I have a program that detects events in a large amount of measurement data. When it detects an event, it writes a timestamp. I have thousands of event timestamps. What I wish to do is detect if there is periodicity in the timestamps I have.

Pictures may aid my explanation: If I have a bunch of events on a timeline, as in the figure below, the events all seem to be random but there may be some kind of periodic component to the events.

Random events with possible periodicity on a timeline

What I wish to do is detect if any of the seemingly random events are following a strict repeating interval. An illustration is given below, where we see that in the seemingly random events above there are some data points that are repeating with a fixed frequency.

Random events with detected periodicity on a timeline

I am not certain what kind of method to apply. I have looked into power spectral density, fourier transform and ARIMA. I applied fourier transform (as in the answer here) but was not able to make anything meaningful out of it.

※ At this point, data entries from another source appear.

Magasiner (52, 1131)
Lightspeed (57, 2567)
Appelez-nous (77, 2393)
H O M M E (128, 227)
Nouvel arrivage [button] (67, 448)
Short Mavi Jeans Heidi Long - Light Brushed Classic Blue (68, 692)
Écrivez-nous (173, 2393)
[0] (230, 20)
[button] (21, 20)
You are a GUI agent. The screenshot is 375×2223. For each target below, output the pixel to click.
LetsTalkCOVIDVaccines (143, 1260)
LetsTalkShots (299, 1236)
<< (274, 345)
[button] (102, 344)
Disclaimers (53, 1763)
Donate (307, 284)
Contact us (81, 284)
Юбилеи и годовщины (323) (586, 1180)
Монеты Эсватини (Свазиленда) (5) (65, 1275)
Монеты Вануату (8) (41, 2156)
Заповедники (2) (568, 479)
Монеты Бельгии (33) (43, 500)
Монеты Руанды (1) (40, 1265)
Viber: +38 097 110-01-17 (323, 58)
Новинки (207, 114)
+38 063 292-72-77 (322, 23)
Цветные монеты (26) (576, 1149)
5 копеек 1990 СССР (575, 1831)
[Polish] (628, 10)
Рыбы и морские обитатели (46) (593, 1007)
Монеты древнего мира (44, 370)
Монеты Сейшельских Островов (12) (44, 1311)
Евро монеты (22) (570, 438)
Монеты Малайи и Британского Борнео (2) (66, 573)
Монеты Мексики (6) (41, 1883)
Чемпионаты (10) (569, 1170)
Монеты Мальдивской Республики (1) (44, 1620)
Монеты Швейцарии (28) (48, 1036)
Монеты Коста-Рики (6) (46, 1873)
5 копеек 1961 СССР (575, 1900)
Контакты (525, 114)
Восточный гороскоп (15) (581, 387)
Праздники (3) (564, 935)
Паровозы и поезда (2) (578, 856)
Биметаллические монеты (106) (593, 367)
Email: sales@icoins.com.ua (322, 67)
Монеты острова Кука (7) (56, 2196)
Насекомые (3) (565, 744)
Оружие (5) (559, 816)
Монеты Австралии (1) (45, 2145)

Properties of the applied method should possibly include:

  1. A quantitative measure of how strict or fixed the intervals are, or how certain we can be that we have detected a fixed cycle
  2. The ability to detect periodicity on different timescales (e.g. events occurring multiple times within the same hour or multiple times during a week with a fixed pattern)

Anyone has suggestions how this could be done?


look at a histogram of inter-arrival times, the time duration between sequential events.

if the inter-arrivals follow an exponential distribution, the events are uniformly random, i.e. are from a Poisson distribution.

if you see strong peaks in the inter-arrival histogram, those peaks should indicate periodic recurrence.

The fineness of your histogram bins is the challenge. The more data you have, the finer you can resolve a periodic pattern but you will loose any short term (transient) periodic patterns.

A mixture of periodic and Poisson events will be more difficult. You can try to make a synthetic “continuous” time series out of your event sequence and use that the autocorrelation of a periodic time series, is periodic. The granularity of that synthetic time series is an issue that needs to be determined.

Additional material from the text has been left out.